Heather Cox Richards writes: Today, the White House warned Americans to expect 100,000 to 240,000 deaths over the course of the pandemic; more—as many as 2.2 million– if Americans do not strictly self-isolate.

This best case scenario is close to the numbers of US Army soldiers– 235,000—who died in battle in World War Two.

Trump is trying to spin this appalling disaster as a victory. He has declared that if we are able to keep the deaths in the lower range “we all together have done a very good job.”

The president and his team are eager to absolve him of responsibility for America’s slow and erratic response to the pandemic, a response that will cost the lives of thousands more of our friends and family than the disease otherwise would have claimed. Trump has repeatedly said that it was “nobody’s fault,” just one of those “things that happened.” Kellyanne Conway, an advisor to the president, recently expanded on this line, saying Trump “is presiding over the country’s response to an unanticipated, unprecedented pandemic of global proportions, and he is getting credit for his handling of the pandemic … In due time, he will preside over the great American comeback, which is more likely to be in the summer or fall, depending on the effectiveness of mitigation and relief efforts and the uncertain path of the virus itself.”

This is gaslighting, designed to absolve the president of blame for this disaster and to pave the way for the crisis to be redefined as a victory before the 2020 election.

Who could possibly have known that a pandemic was coming? Every White House official. In preparation for taking over in January 2017, outgoing Obama administration officials worked through a pandemic emergency with the incoming officials, but the administration did not make epidemic preparedness a priority. It cut more than two-thirds of the staff at the Centers for Disease Control in China, from about 47 people to 14. It cut the pandemic response team from the National Security Council in 2018, leaving no epidemic disease specialist on the NSC. It had a playbook for managing a pandemic, prepared in 2016 by officials in the Obama administration after the Ebola crisis; Trump’s people ignored it.
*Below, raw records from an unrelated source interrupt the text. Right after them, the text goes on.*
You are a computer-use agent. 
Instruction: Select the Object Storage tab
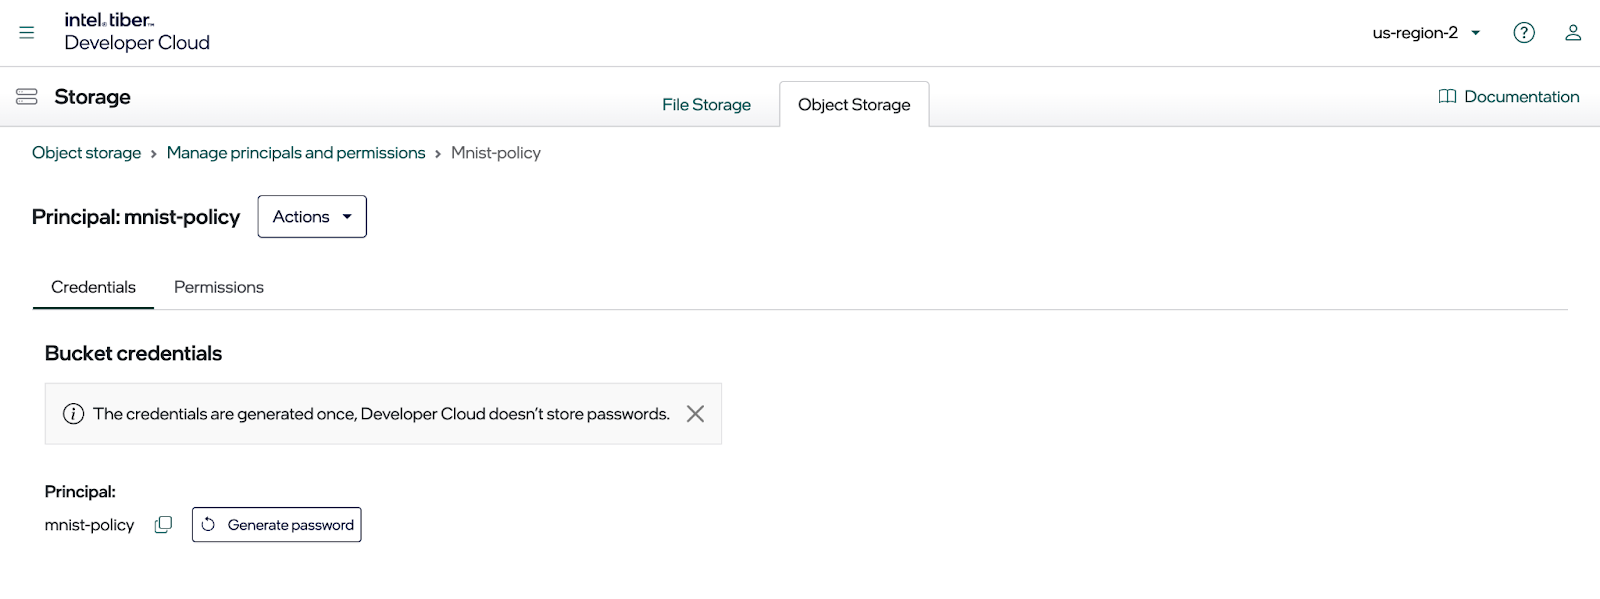point(854,105)
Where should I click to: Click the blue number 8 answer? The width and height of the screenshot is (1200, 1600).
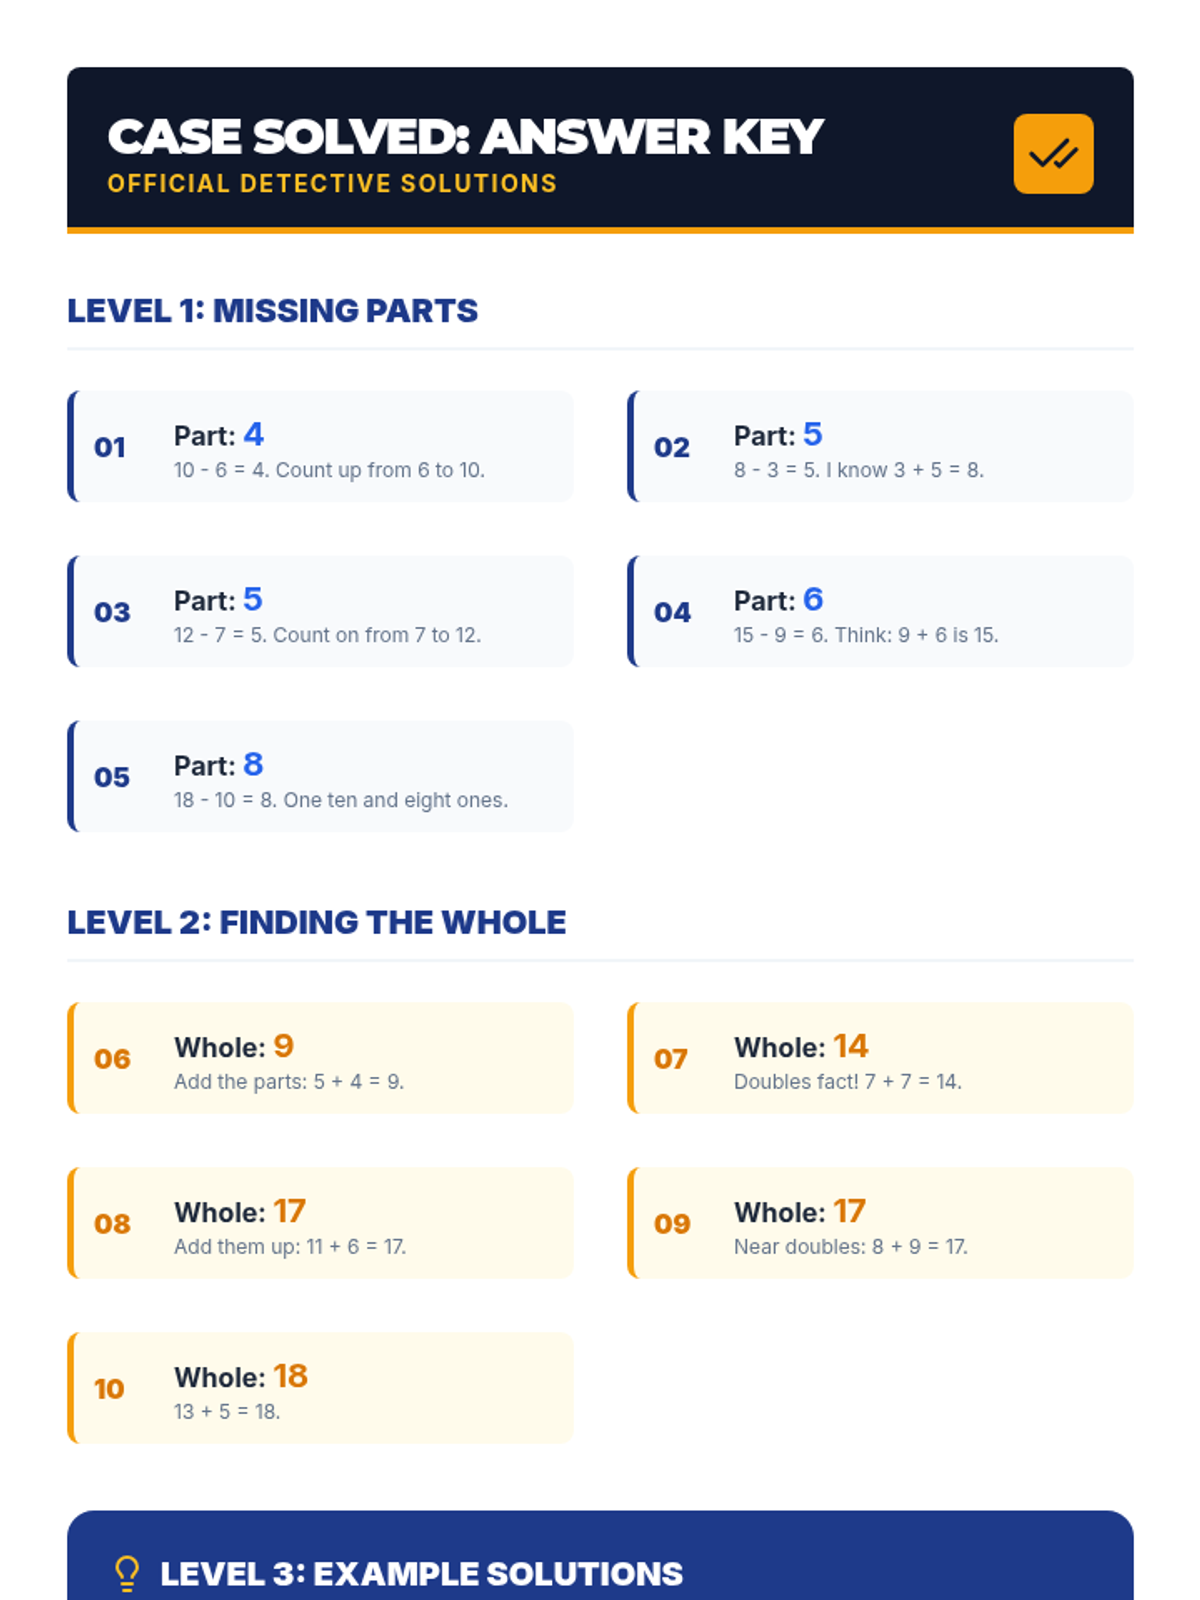[254, 764]
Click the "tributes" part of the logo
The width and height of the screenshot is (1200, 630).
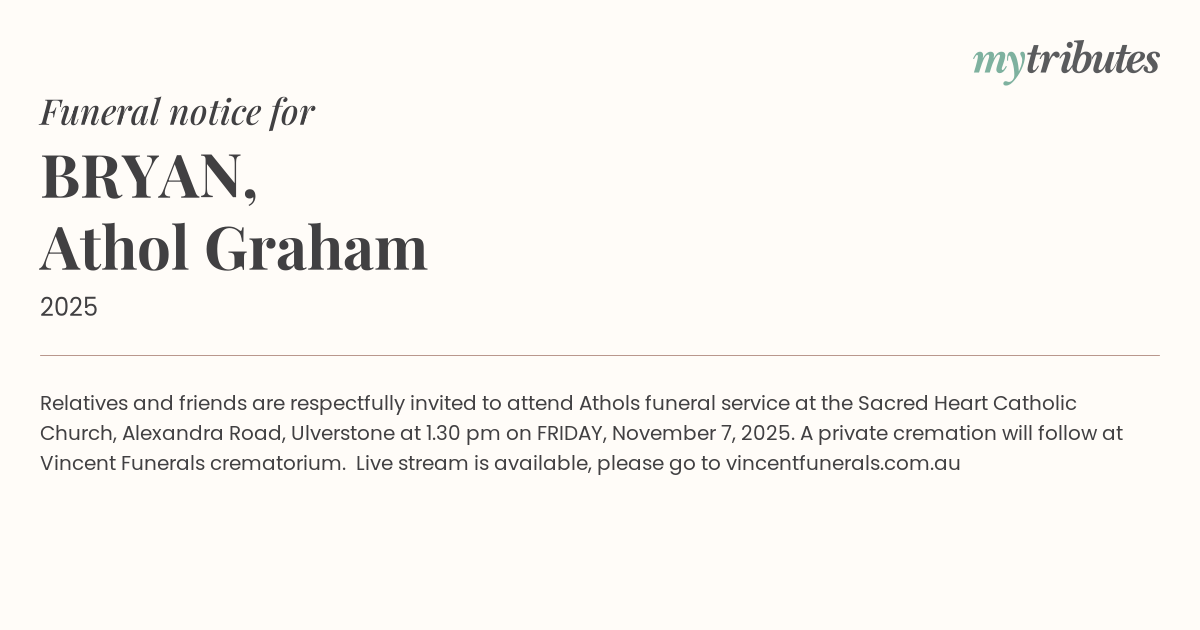(1092, 60)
More specifically, after reports of the disease developing in China emerged at the end of December 2019, U.S. intelligence agencies repeatedly warned Trump in January and February in classified briefings what was coming; he continued to downplay it. Senate Minority Leader Charles Schumer (D-NY) asked the administration to declare a public health emergency in late January to free up money to fight the coronavirus. But as late as February 24, Trump tweeted: “The Coronavirus is very much under control in the USA. Stock Market starting to look very good to me!”

“Donald Trump may not have been expecting this,” one official said, “but a lot of other people in the government were — they just couldn’t get him to do anything about it…. The system was blinking red.”

Today Senate Majority Leader Mitch McConnell (R-KY) tried a different argument for Trump’s frittering away two months that would have protected us from the worst of the pandemic. McConnell told radio host Hugh Hewitt that the impeachment trial of Trump had distracted the president from paying adequate attention to the coronavirus.

This was too much for George Conway, founder of the anti-Trump super PAC the Lincoln Project. In an op-ed for the Washington Post, he called it “gaslighting of the highest order.” “Look at the calendar,” he wrote. Impeachment was pretty much over on January 31, when Senators killed the idea of testimony, although the final vote wasn’t until February 5. Trump went to Mar-a-Lago at least four times in the first two months of the year, held frequent campaign rallies, and repeatedly went golfing. And he commented often on the coronavirus, telling reporters and tweeting that “we have it totally under control.”

From a political standpoint, as well, this argument doesn’t hold water. If Trump and his advisors were focusing at all on the coronavirus in those crucial weeks, they would have deployed then the argument that impeachment was hurting their ability to respond adequately to the crisis. It was a winning political argument that would have played well across the country (in addition to promoting our ability to fight the epidemic).

For his part, Trump seemed torn between having an excuse and having to admit he hadn’t done a bang-up job. During today’s press briefing, he said: “Did it divert my attention? I think I’m getting A+’s for the way I handled myself during a phony impeachment, OK? … But certainly, I guess, I thought of it and I think I probably acted — I don’t think I would have done any better had I not been impeached, OK?”

I am belaboring this point tonight because this deliberate effort to change the public perception of what really happened is a profound attack on our democracy. While this disinformation is designed to absolve Trump of blame he deserves, it is far more than that. We are seeing government officials rewriting our history in real time. And in October, if campaign officials for the Republican candidate are telling voters that Trump was a hero for his handling of the unanticipated coronavirus despite Democrats’ impeachment witch hunt, I want to have laid down this marker so that there is a record of when that story began.

As late as February 26, Trump said, “This is a flu. This is like a flu.” “I mean, view this the same as the flu.” Today he said: “’A lot of people’” said “’ride it out. Don’t do anything, just ride it out and think of it as the flu.’ But it’s not the flu. It’s vicious.”

Today the editorial board of the Boston Globe wrote: “the president has blood on his hands.”